▶ _Instructions for the task_: Exactly as written, reproduce all of the entries.

-=-=-

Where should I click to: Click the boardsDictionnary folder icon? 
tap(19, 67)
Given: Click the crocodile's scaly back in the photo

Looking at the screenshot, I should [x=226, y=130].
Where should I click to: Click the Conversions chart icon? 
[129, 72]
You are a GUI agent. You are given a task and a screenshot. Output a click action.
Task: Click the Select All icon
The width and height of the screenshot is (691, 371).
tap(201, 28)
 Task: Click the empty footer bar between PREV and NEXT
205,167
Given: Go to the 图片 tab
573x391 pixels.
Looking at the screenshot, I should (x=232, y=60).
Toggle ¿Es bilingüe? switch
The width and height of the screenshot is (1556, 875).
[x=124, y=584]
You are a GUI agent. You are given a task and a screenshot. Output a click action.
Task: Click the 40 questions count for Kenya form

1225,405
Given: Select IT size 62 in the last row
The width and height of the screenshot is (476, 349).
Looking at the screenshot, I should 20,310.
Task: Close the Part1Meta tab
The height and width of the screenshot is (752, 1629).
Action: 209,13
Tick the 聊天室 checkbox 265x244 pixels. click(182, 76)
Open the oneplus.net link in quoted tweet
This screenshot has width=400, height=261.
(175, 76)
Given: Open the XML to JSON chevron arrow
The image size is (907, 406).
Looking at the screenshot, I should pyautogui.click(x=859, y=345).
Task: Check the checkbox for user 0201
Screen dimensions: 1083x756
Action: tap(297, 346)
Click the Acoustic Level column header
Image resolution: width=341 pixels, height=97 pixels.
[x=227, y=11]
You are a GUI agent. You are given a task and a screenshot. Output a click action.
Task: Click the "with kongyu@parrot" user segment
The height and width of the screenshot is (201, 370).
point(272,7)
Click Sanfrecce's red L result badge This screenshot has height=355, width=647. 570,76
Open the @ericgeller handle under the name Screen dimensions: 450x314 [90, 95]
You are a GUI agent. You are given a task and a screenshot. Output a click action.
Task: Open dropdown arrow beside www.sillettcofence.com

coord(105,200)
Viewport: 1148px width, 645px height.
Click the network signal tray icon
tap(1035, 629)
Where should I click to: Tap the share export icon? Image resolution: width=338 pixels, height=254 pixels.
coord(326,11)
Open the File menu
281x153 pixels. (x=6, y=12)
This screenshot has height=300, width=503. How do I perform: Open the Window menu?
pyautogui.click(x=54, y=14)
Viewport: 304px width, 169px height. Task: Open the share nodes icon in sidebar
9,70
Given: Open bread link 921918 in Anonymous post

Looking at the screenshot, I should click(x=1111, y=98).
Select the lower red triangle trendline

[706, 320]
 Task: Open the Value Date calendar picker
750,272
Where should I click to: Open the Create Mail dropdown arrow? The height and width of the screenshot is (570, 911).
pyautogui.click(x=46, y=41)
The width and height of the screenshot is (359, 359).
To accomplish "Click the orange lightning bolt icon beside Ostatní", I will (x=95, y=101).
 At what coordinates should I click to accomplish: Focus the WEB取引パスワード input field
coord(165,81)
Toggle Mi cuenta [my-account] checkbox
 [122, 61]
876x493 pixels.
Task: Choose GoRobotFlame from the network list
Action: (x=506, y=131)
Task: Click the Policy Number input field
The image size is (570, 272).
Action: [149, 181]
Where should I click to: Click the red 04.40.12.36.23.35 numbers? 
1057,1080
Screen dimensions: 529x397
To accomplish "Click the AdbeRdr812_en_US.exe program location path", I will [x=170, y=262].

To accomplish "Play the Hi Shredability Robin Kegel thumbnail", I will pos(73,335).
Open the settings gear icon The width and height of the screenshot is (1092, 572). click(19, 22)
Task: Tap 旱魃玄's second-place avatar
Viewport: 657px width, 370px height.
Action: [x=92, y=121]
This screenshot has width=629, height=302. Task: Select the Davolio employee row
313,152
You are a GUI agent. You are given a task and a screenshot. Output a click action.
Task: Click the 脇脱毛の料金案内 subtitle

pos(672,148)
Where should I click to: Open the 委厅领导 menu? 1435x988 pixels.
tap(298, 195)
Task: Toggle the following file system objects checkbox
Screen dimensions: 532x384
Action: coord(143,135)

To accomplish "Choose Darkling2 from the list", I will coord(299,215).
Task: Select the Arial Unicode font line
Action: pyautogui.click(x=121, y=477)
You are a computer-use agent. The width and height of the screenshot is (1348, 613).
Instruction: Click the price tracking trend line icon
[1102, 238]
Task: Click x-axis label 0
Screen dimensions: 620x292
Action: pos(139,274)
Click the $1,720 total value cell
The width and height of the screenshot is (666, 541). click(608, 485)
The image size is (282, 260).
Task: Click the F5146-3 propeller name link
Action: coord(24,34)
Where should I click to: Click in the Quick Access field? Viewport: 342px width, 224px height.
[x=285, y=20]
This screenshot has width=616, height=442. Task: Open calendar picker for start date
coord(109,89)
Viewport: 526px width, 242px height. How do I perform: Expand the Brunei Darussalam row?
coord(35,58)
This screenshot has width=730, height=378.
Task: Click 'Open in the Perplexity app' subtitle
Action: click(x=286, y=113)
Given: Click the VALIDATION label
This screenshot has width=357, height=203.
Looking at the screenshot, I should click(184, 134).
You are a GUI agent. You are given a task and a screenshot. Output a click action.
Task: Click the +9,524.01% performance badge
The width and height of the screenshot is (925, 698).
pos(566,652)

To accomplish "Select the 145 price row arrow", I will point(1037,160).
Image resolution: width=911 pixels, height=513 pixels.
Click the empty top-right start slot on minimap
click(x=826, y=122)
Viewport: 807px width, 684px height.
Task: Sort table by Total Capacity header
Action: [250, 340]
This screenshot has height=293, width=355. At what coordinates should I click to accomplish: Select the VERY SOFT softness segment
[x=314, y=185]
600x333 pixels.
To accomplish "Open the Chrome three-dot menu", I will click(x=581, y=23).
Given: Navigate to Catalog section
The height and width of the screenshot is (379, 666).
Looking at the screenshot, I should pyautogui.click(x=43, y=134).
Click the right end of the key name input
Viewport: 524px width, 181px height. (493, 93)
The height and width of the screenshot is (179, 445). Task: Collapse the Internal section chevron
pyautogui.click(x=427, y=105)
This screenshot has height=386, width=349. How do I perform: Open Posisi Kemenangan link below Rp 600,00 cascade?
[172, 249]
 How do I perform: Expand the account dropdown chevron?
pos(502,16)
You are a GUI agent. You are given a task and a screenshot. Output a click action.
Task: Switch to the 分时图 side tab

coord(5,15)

-=-=-

▶ _Result below_:
Where should I click to: Click the boardsDictionnary folder icon? 
tap(19, 67)
Given: Click the crocodile's scaly back in the photo

Looking at the screenshot, I should [x=226, y=130].
Where should I click to: Click the Conversions chart icon? 
[129, 72]
You are a GUI agent. You are given a task and a screenshot. Output a click action.
Task: Click the Select All icon
The width and height of the screenshot is (691, 371).
tap(201, 28)
 Task: Click the empty footer bar between PREV and NEXT
205,167
Given: Go to the 图片 tab
573x391 pixels.
Looking at the screenshot, I should (x=232, y=60).
Toggle ¿Es bilingüe? switch
The width and height of the screenshot is (1556, 875).
[x=124, y=584]
You are a GUI agent. You are given a task and a screenshot. Output a click action.
Task: Click the 40 questions count for Kenya form

1225,405
Given: Select IT size 62 in the last row
The width and height of the screenshot is (476, 349).
Looking at the screenshot, I should 20,310.
Task: Close the Part1Meta tab
The height and width of the screenshot is (752, 1629).
Action: 209,13
Tick the 聊天室 checkbox 265x244 pixels. click(182, 76)
Open the oneplus.net link in quoted tweet
This screenshot has width=400, height=261.
(175, 76)
Given: Open the XML to JSON chevron arrow
The image size is (907, 406).
Looking at the screenshot, I should pyautogui.click(x=859, y=345).
Task: Check the checkbox for user 0201
Screen dimensions: 1083x756
Action: tap(297, 346)
Click the Acoustic Level column header
Image resolution: width=341 pixels, height=97 pixels.
[x=227, y=11]
You are a GUI agent. You are given a task and a screenshot. Output a click action.
Task: Click the "with kongyu@parrot" user segment
The height and width of the screenshot is (201, 370).
point(272,7)
Click Sanfrecce's red L result badge This screenshot has height=355, width=647. 570,76
Open the @ericgeller handle under the name Screen dimensions: 450x314 [90, 95]
You are a GUI agent. You are given a task and a screenshot. Output a click action.
Task: Open dropdown arrow beside www.sillettcofence.com

coord(105,200)
Viewport: 1148px width, 645px height.
Click the network signal tray icon
tap(1035, 629)
Where should I click to: Tap the share export icon? Image resolution: width=338 pixels, height=254 pixels.
coord(326,11)
Open the File menu
281x153 pixels. (x=6, y=12)
This screenshot has height=300, width=503. How do I perform: Open the Window menu?
pyautogui.click(x=54, y=14)
Viewport: 304px width, 169px height. Task: Open the share nodes icon in sidebar
9,70
Given: Open bread link 921918 in Anonymous post

Looking at the screenshot, I should click(x=1111, y=98).
Select the lower red triangle trendline

[706, 320]
 Task: Open the Value Date calendar picker
750,272
Where should I click to: Open the Create Mail dropdown arrow? The height and width of the screenshot is (570, 911).
pyautogui.click(x=46, y=41)
The width and height of the screenshot is (359, 359).
To accomplish "Click the orange lightning bolt icon beside Ostatní", I will (x=95, y=101).
 At what coordinates should I click to accomplish: Focus the WEB取引パスワード input field
coord(165,81)
Toggle Mi cuenta [my-account] checkbox
 [122, 61]
876x493 pixels.
Task: Choose GoRobotFlame from the network list
Action: (x=506, y=131)
Task: Click the Policy Number input field
The image size is (570, 272).
Action: [149, 181]
Where should I click to: Click the red 04.40.12.36.23.35 numbers? 
1057,1080
Screen dimensions: 529x397
To accomplish "Click the AdbeRdr812_en_US.exe program location path", I will [x=170, y=262].

To accomplish "Play the Hi Shredability Robin Kegel thumbnail", I will pos(73,335).
Open the settings gear icon The width and height of the screenshot is (1092, 572). click(19, 22)
Task: Tap 旱魃玄's second-place avatar
Viewport: 657px width, 370px height.
Action: [x=92, y=121]
This screenshot has width=629, height=302. Task: Select the Davolio employee row
313,152
You are a GUI agent. You are given a task and a screenshot. Output a click action.
Task: Click the 脇脱毛の料金案内 subtitle

pos(672,148)
Where should I click to: Open the 委厅领导 menu? 1435x988 pixels.
tap(298, 195)
Task: Toggle the following file system objects checkbox
Screen dimensions: 532x384
Action: coord(143,135)

To accomplish "Choose Darkling2 from the list", I will coord(299,215).
Task: Select the Arial Unicode font line
Action: pyautogui.click(x=121, y=477)
You are a computer-use agent. The width and height of the screenshot is (1348, 613).
Instruction: Click the price tracking trend line icon
[1102, 238]
Task: Click x-axis label 0
Screen dimensions: 620x292
Action: pos(139,274)
Click the $1,720 total value cell
The width and height of the screenshot is (666, 541). click(608, 485)
The image size is (282, 260).
Task: Click the F5146-3 propeller name link
Action: coord(24,34)
Where should I click to: Click in the Quick Access field? Viewport: 342px width, 224px height.
[x=285, y=20]
This screenshot has width=616, height=442. Task: Open calendar picker for start date
coord(109,89)
Viewport: 526px width, 242px height. How do I perform: Expand the Brunei Darussalam row?
coord(35,58)
This screenshot has width=730, height=378.
Task: Click 'Open in the Perplexity app' subtitle
Action: click(x=286, y=113)
Given: Click the VALIDATION label
This screenshot has width=357, height=203.
Looking at the screenshot, I should click(184, 134).
You are a GUI agent. You are given a task and a screenshot. Output a click action.
Task: Click the +9,524.01% performance badge
The width and height of the screenshot is (925, 698).
pos(566,652)

To accomplish "Select the 145 price row arrow", I will point(1037,160).
Image resolution: width=911 pixels, height=513 pixels.
Click the empty top-right start slot on minimap
click(x=826, y=122)
Viewport: 807px width, 684px height.
Task: Sort table by Total Capacity header
Action: [250, 340]
This screenshot has height=293, width=355. At what coordinates should I click to accomplish: Select the VERY SOFT softness segment
[x=314, y=185]
600x333 pixels.
To accomplish "Open the Chrome three-dot menu", I will click(x=581, y=23).
Given: Navigate to Catalog section
The height and width of the screenshot is (379, 666).
Looking at the screenshot, I should pyautogui.click(x=43, y=134).
Click the right end of the key name input
Viewport: 524px width, 181px height. (493, 93)
The height and width of the screenshot is (179, 445). Task: Collapse the Internal section chevron
pyautogui.click(x=427, y=105)
This screenshot has height=386, width=349. How do I perform: Open Posisi Kemenangan link below Rp 600,00 cascade?
[172, 249]
 How do I perform: Expand the account dropdown chevron?
pos(502,16)
You are a GUI agent. You are given a task and a screenshot. Output a click action.
Task: Switch to the 分时图 side tab

coord(5,15)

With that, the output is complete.